Aku baru tahu kalau kebun kecil di antara rumah keluarga Arfan Malaki dan keluarga Zainal Abidin adalah milikku. Dulu aku sering bermain di kebun kecil itu, manakala teman-teman sepantaranku tengah sibuk berjudi domino. Main domino sangat membosankan buatku; cuma menaruh kartu di atas kartu lawan main. Sementara di kebun kecil itu aku sering menemukan hal-hal yang mendebarkan. Misalnya, aku pernah menemukan sebuah majalah yang penuh gambar-gambar orang telanjang.
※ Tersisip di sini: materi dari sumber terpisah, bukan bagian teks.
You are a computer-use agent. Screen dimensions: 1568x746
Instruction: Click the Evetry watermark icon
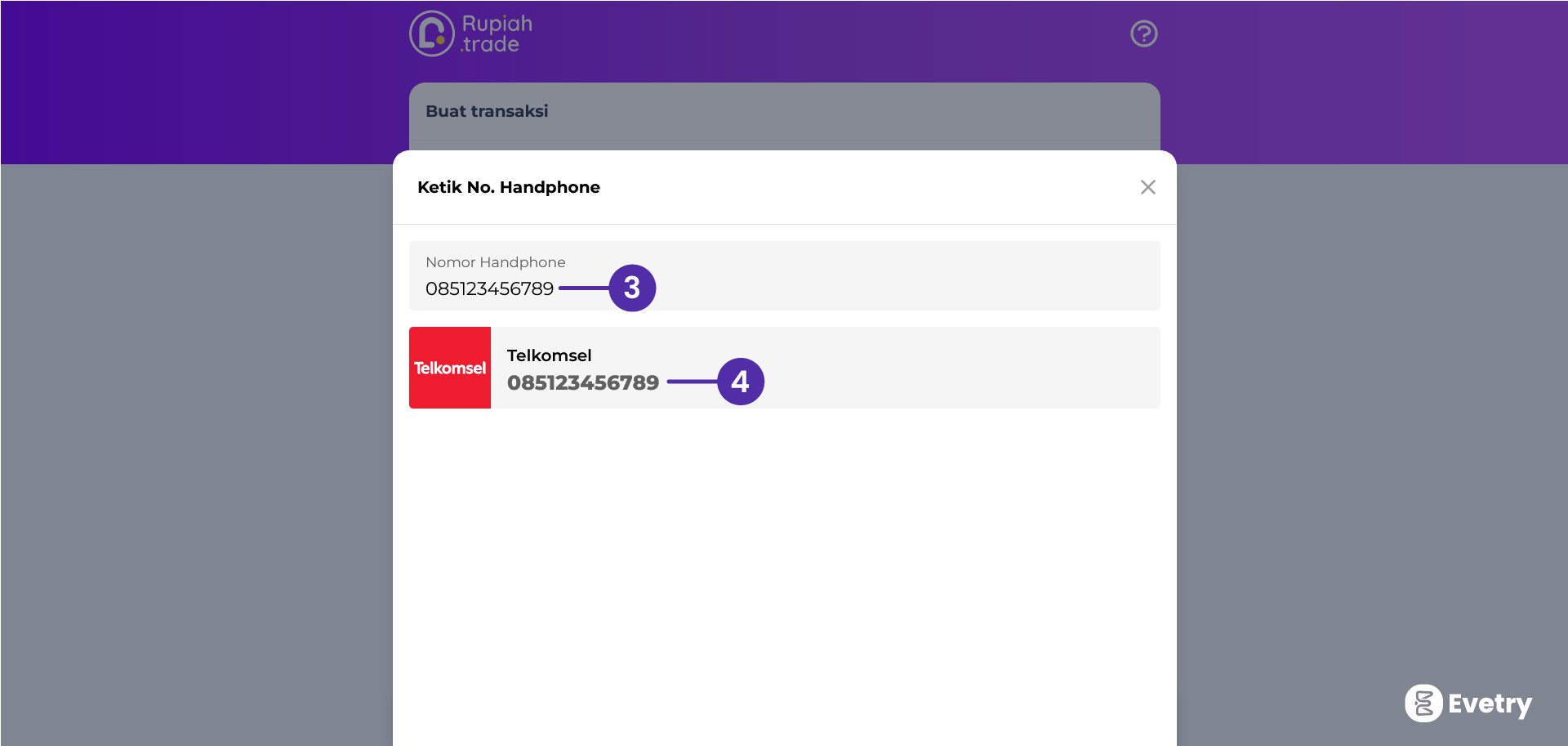click(1423, 703)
Majalah itu kuselipkan di bawah batu-batu di antara batang-batang pisang agar bila aku datang kembali aku bisa melihatnya lagi.

     Aku juga suka melihat laba-laba besar yang membentangkan jaring-jaringnya di antara daun-daun pisang. Kadang ada serangga yang terperangkap jaring laba-laba. Serangga itu menggelepar berusaha lepas, tapi laba-laba dengan sigap menjeratnya dengan lebih kuat. Sering kubayangkan apa yang dipikirkan serangga itu menjelang saat-saat nyawanya melayang; baru saja ia terbang riang, merasakan sinar hangat matahari di sayap-sayapnya, melihat dunia terbentang terang benderang penuh dengan madu kehidupan. Lantas satu pilihan arah menghentikan semua, dan serangga itu berakhir dalam gulungan jaring pemangsa. 
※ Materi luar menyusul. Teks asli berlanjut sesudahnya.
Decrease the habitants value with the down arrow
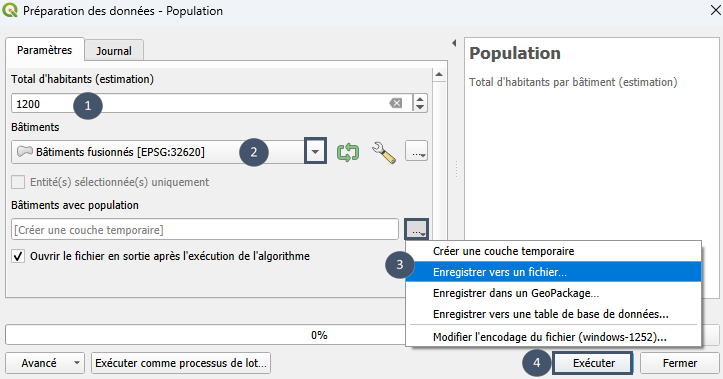The image size is (723, 379). [x=420, y=107]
     Kebun itu dikelilingi pagar kayu dan ditumbuhi pohon-pohon pisang. Warga sekitar kadang membuang sampah rumah tangga di sana. Namun, yang menyenangkanku adalah kenyataan bahwa kebun itu adalah kebun rahasia; kebun tempat rahasia-rahasia disembunyikan. Entah untuk diambil kembali atau untuk dilenyapkan, itu bukan soal, sebab sepertinya cuma aku yang tahu perihal rahasia-rahasia itu. Setidaknya itulah yang kusimpulkan. Majalah penuh gambar-gambar orang telanjang cuma satu di antaranya. Aku yakin pemilik majalah itu takut diketahui telah menyimpan bacaan tak senonoh, karena itu ia membuangnya. Selain itu, ada pula kutemukan lembar-lembar surat, jarum suntik, botol-botol minuman keras, dan uang palsu. Suatu hari aku bahkan menemukan selembar potret.

     Dulu kupikir kebun itu milik keluarga Arfan Malaki. Ia lebih tua, sekitar enam tahun, dariku. Kami jarang bermain bersama, sebab bukan kebiasaan anak-anak di lingkungan ini bermain dengan yang bukan sepantaran. Ayah dan ibu Arfan Malaki bekerja sebagai pegawai negeri. Rumahnya bagus meskipun kecil. Karena Arfan Malaki tak pernah kulihat bermain di kebun, aku jadi ragu kalau kebun itu milik keluarganya. Lantas aku berpikir kebun itu milik keluarga Zainal Abidin.

     Sama dengan Arfan Malaki, Zainal Abidin juga lebih tua dariku, karena itu aku juga jarang bermain bersamanya. Zainal punya adik perempuan yang sepantaran denganku, tapi aku juga tak pernah bermain dengannya. Meski begitu Arfan dan Zainal juga tak pernah kulihat bermain bersama; bukan lantaran mereka tak sepantaran, melainkan karena keluarga mereka bermusuhan. Apa pasal yang menyebabkan permusuhan itu, aku tak begitu tahu, meski pernah kudengar samar-samar cerita masa lalu menyangkut kedua keluarga itu. Apa yang kutahu adalah, berbeda dengan orangtua Arfan Malaki, ayah dan ibu Zainal Abidin bukan pegawai negeri; mereka berjualan barang kebutuhan sehari-hari di pasar kecil kira-kira satu kilometer dari permukiman kami.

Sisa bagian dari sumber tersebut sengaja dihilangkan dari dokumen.